ΔDo: Delta of absorbance measurements

ε: Molar linear extinction coefficient = 0.0436 mM

W: Width of the measuring vessel in cm = 1 cm

Y: Protein content in mg/mL

3.10. Histological Analysis

The histological study was effectuated according to the protocol of Cardiff et al. [107]. The liver sections were cut and stained with hematoxylin and eosin, then examined microscopically for histopathological changes.

3.11. Statistical Analysis

The HPLC analyses, TPC, and in vitro antioxidant tests were performed in triplicate.
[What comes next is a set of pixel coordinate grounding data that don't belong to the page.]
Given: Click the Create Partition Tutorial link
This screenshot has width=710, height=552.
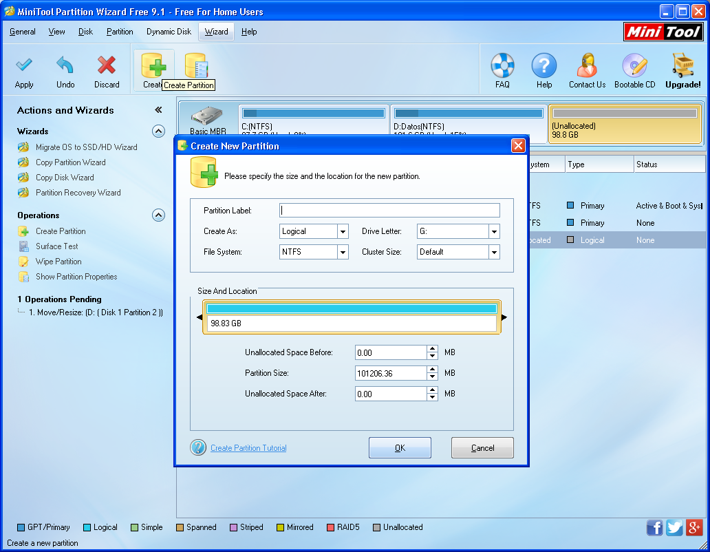Looking at the screenshot, I should coord(248,447).
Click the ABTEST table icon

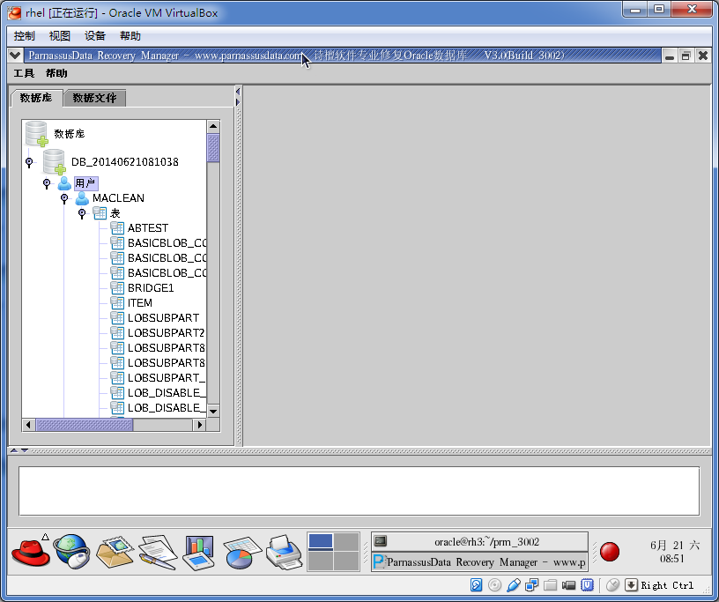click(117, 228)
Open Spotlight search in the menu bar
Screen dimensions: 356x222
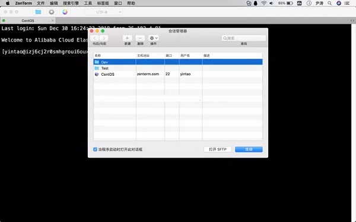(330, 3)
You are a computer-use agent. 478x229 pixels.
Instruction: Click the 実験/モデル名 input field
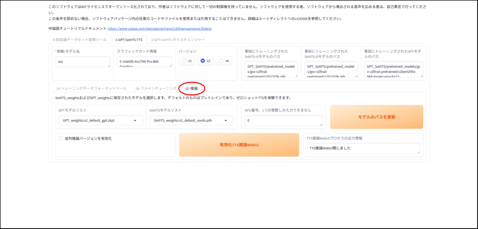(82, 62)
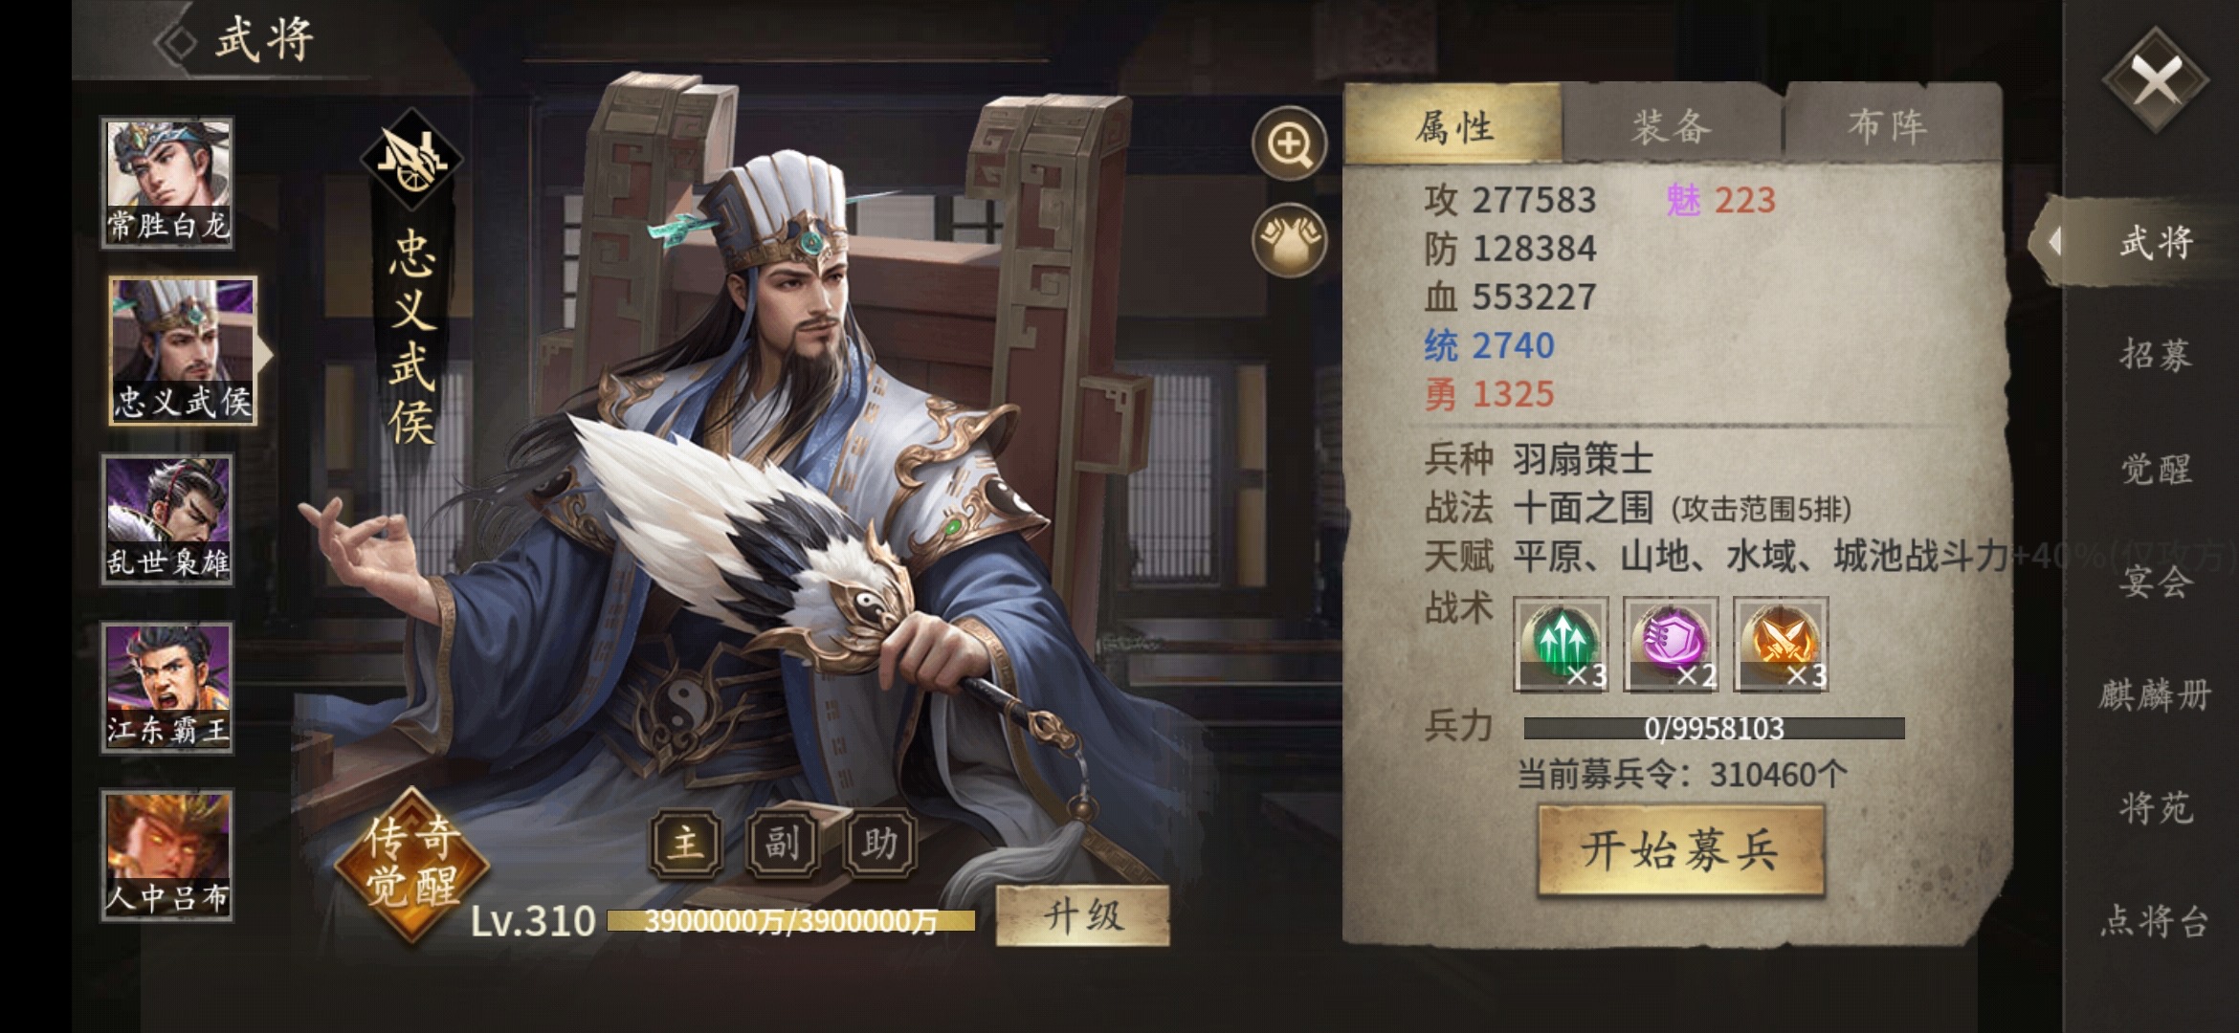
Task: Open 招募 in the right side menu
Action: click(2156, 355)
In vitro data were expressed as the mean ± standard deviation (SD), while the in vivo were expressed as mean ± standard error of the mean (SEM), using software XLSTAT version 2020.4. The Tukey post hoc test was used to analyze differences between groups after a one-way analysis of variance (ANOVA). A value of * p < 0.05 indicated significance, ** p ˂ 0.01 indicated high significance, and *** p ˂ 0.001 indicated very high statistical significance.

4. Conclusions

Our results show that our hydroethanolic F. carica fruit extracts, especially the azendjar variety, are rich in several phenolic compounds, with a dominance of rutin. In vitro, the extracts exerted a potent antioxidant capacity in both DPPH and FRAP assays, where the azendjar variety of the dark peel color indicated the strongest potency. In vivo tests have shown that the extracts helped to reduce the damages caused by carbon tetrachloride intoxication, presented by the increases in serum enzymes, the decreases in catalase activity, and histological damage to the liver tissues. These results confirm the antioxidant activity of the extracts and their potential to reduce the risk in some conditions connected with oxidative stress such as cancer, aging, and inflammatory diseases.